Why HBS, Stanford & Tuck Shun the EMBA

Tuck Dean Danos

Saloner doesn’t believe a shorter executive version would allow the school to deliver the same experience. Adds Saloner: “The EMBA is certainly one way to receive a grounding in management education, but for now we believe that the full-time, two-year Stanford MBA is a very transforming experience for students in terms of their way of thinking, the impact they are able to have in their lives, acquiring analytical skills, and the lifelong relationships they develop with each other and faculty here.”

It’s pretty much the same story at Harvard. “In the HBS learning model, the importance of day-to-day interaction between professors and students as well as students and students, both inside and outside the classroom, is essential,” says Jim Aisner, director of media relations. “Thus, our MBA program is a two-year immersion experience—all the more so because most of our students reside on campus.
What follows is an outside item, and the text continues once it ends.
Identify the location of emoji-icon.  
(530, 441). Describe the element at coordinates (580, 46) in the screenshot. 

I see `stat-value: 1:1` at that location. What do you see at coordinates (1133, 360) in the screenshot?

We don’t think the benefits of this kind of experience can be accomplished in a program that would bring students here for only a few days at a time each week.”

Of course, Harvard does have its well-known Advanced Management Program (AMP) which brings executives on campus for a full eight weeks at a cost of $64,000. It’s likely that a Harvard Executive MBA program would greatly limit the audience for school’s AMP program which has been running since 1945. The school, of course, also has a large menu of other executive education courses–though none of them involve the granting of the MBA degree. “For executives,” adds Aisner, “we offer a large and varied portfolio of executive education certificate programs that focus on both general management and specialized topics, lasting from several days to a number of weeks and taught by full-time HBS faculty members.”
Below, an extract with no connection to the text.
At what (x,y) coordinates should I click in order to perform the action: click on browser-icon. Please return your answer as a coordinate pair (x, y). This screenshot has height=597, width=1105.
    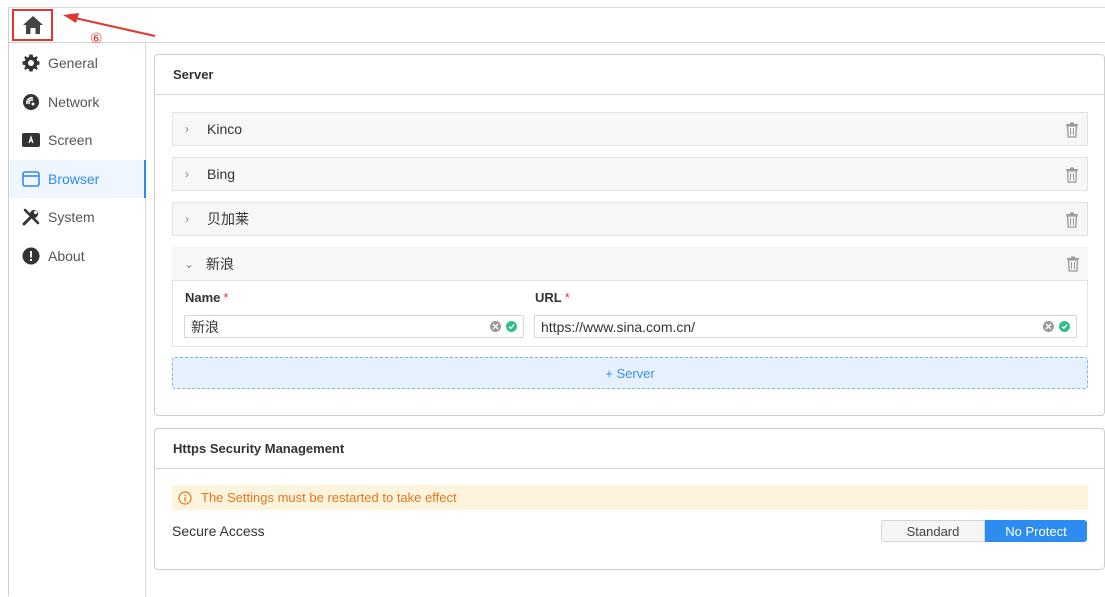
    Looking at the image, I should click on (31, 179).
Stanford, on the other hand, continues to offer a 10.5-month Sloan Masters Program, which awards an MS in management science, for seasoned executives. Saloner also notes that this year Stanford also launched a new 20-week, certificate evening program, the Program in Innovation and Entrepreneurship, for non-business working professionals in engineering and the sciences as well as for graduate students. “This is a compelling way to bring working professionals and non–business graduate students together to learn business fundamentals while they investigate, evaluate, and actualize their ideas,” says Saloner. “If we were to one day offer an EMBA it would only be because we thought we had figured out how to offer the same level of personal transformation that we believe we achieve in our full-time MBA program.”

Tuck, meantime, is planning to offer a new hybrid program, with face-to-face learning blended with distance learning technology, to working professionals in health care. The degree will be a master’s in Health Care Delivery Science, which will be a joint venture between the Dartmouth Medical School and Tuck.